BEGIN Material to process

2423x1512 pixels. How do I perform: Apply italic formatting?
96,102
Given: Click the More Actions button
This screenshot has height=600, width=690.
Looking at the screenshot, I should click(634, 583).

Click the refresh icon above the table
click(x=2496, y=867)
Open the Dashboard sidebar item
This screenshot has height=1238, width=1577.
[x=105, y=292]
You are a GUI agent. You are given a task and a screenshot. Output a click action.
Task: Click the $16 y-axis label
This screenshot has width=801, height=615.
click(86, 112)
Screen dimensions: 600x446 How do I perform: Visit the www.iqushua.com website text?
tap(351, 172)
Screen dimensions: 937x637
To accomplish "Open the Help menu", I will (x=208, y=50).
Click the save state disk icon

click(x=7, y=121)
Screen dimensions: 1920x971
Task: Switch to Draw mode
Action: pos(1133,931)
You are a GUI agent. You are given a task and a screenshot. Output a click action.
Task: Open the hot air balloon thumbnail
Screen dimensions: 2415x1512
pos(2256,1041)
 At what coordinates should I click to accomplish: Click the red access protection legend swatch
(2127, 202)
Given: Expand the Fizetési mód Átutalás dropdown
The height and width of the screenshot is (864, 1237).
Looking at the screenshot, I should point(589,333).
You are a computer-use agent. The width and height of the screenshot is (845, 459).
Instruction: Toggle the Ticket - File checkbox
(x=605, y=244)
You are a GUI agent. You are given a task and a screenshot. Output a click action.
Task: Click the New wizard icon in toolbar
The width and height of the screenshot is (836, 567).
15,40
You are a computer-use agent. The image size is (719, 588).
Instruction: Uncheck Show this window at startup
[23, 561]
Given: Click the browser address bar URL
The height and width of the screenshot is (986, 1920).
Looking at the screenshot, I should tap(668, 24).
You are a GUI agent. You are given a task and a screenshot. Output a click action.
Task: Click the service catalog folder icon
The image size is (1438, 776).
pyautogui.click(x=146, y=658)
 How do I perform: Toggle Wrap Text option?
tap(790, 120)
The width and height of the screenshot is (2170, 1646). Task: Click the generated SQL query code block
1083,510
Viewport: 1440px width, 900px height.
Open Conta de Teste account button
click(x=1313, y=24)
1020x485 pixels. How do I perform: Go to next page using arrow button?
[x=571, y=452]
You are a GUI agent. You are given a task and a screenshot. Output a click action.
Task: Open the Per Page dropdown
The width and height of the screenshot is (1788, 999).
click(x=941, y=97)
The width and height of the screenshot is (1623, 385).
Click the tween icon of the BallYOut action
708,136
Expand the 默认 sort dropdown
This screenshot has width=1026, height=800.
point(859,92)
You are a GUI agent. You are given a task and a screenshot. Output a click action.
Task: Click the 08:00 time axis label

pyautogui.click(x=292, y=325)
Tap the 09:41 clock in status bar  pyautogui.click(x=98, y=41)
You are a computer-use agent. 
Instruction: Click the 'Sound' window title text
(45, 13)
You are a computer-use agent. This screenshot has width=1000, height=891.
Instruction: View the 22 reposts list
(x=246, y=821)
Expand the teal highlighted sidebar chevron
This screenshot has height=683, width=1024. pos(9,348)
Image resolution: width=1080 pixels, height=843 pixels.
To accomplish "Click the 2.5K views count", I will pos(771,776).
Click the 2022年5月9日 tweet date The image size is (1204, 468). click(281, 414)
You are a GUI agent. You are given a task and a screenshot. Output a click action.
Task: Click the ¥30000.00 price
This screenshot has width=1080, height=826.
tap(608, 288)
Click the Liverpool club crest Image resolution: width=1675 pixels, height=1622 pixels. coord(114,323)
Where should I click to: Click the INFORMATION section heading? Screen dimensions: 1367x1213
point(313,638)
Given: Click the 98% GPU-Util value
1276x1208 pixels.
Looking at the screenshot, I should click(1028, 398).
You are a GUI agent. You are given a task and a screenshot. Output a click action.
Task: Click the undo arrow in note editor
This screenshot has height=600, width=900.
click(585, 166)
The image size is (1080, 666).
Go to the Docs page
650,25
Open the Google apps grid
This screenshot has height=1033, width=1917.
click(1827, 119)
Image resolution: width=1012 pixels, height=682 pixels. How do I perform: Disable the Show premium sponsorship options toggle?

END Material to process

Objective: Could you rewrite all of the records above with "GUI agent" switched to "interface agent" and everything else left unchanged?

Completed task:
2423x1512 pixels. How do I perform: Apply italic formatting?
96,102
Given: Click the More Actions button
This screenshot has height=600, width=690.
Looking at the screenshot, I should click(634, 583).

Click the refresh icon above the table
click(x=2496, y=867)
Open the Dashboard sidebar item
This screenshot has height=1238, width=1577.
[x=105, y=292]
You are a interface agent. You are given a task and a screenshot. Output a click action.
Task: Click the $16 y-axis label
This screenshot has width=801, height=615.
click(86, 112)
Screen dimensions: 600x446 How do I perform: Visit the www.iqushua.com website text?
tap(351, 172)
Screen dimensions: 937x637
To accomplish "Open the Help menu", I will (x=208, y=50).
Click the save state disk icon

click(x=7, y=121)
Screen dimensions: 1920x971
Task: Switch to Draw mode
Action: pos(1133,931)
You are a interface agent. You are given a task and a screenshot. Output a click action.
Task: Open the hot air balloon thumbnail
Screen dimensions: 2415x1512
pos(2256,1041)
 At what coordinates should I click to accomplish: Click the red access protection legend swatch
(2127, 202)
Given: Expand the Fizetési mód Átutalás dropdown
The height and width of the screenshot is (864, 1237).
Looking at the screenshot, I should point(589,333).
You are a computer-use agent. The width and height of the screenshot is (845, 459).
Instruction: Toggle the Ticket - File checkbox
(x=605, y=244)
You are a interface agent. You are given a task and a screenshot. Output a click action.
Task: Click the New wizard icon in toolbar
The width and height of the screenshot is (836, 567).
15,40
You are a computer-use agent. The image size is (719, 588).
Instruction: Uncheck Show this window at startup
[23, 561]
Given: Click the browser address bar URL
The height and width of the screenshot is (986, 1920).
Looking at the screenshot, I should tap(668, 24).
You are a interface agent. You are given a task and a screenshot. Output a click action.
Task: Click the service catalog folder icon
The image size is (1438, 776).
pyautogui.click(x=146, y=658)
 How do I perform: Toggle Wrap Text option?
tap(790, 120)
The width and height of the screenshot is (2170, 1646). Task: Click the generated SQL query code block
1083,510
Viewport: 1440px width, 900px height.
Open Conta de Teste account button
click(x=1313, y=24)
1020x485 pixels. How do I perform: Go to next page using arrow button?
[x=571, y=452]
You are a interface agent. You are given a task and a screenshot. Output a click action.
Task: Open the Per Page dropdown
The width and height of the screenshot is (1788, 999).
click(x=941, y=97)
The width and height of the screenshot is (1623, 385).
Click the tween icon of the BallYOut action
708,136
Expand the 默认 sort dropdown
This screenshot has width=1026, height=800.
point(859,92)
You are a interface agent. You are given a task and a screenshot. Output a click action.
Task: Click the 08:00 time axis label

pyautogui.click(x=292, y=325)
Tap the 09:41 clock in status bar  pyautogui.click(x=98, y=41)
You are a computer-use agent. 
Instruction: Click the 'Sound' window title text
(45, 13)
You are a computer-use agent. This screenshot has width=1000, height=891.
Instruction: View the 22 reposts list
(x=246, y=821)
Expand the teal highlighted sidebar chevron
This screenshot has height=683, width=1024. pos(9,348)
Image resolution: width=1080 pixels, height=843 pixels.
To accomplish "Click the 2.5K views count", I will pos(771,776).
Click the 2022年5月9日 tweet date The image size is (1204, 468). click(281, 414)
You are a interface agent. You are given a task and a screenshot. Output a click action.
Task: Click the ¥30000.00 price
This screenshot has width=1080, height=826.
tap(608, 288)
Click the Liverpool club crest Image resolution: width=1675 pixels, height=1622 pixels. coord(114,323)
Where should I click to: Click the INFORMATION section heading? Screen dimensions: 1367x1213
point(313,638)
Given: Click the 98% GPU-Util value
1276x1208 pixels.
Looking at the screenshot, I should click(1028, 398).
You are a interface agent. You are given a task and a screenshot. Output a click action.
Task: Click the undo arrow in note editor
This screenshot has height=600, width=900.
click(585, 166)
The image size is (1080, 666).
Go to the Docs page
650,25
Open the Google apps grid
This screenshot has height=1033, width=1917.
click(1827, 119)
Image resolution: width=1012 pixels, height=682 pixels. How do I perform: Disable the Show premium sponsorship options toggle?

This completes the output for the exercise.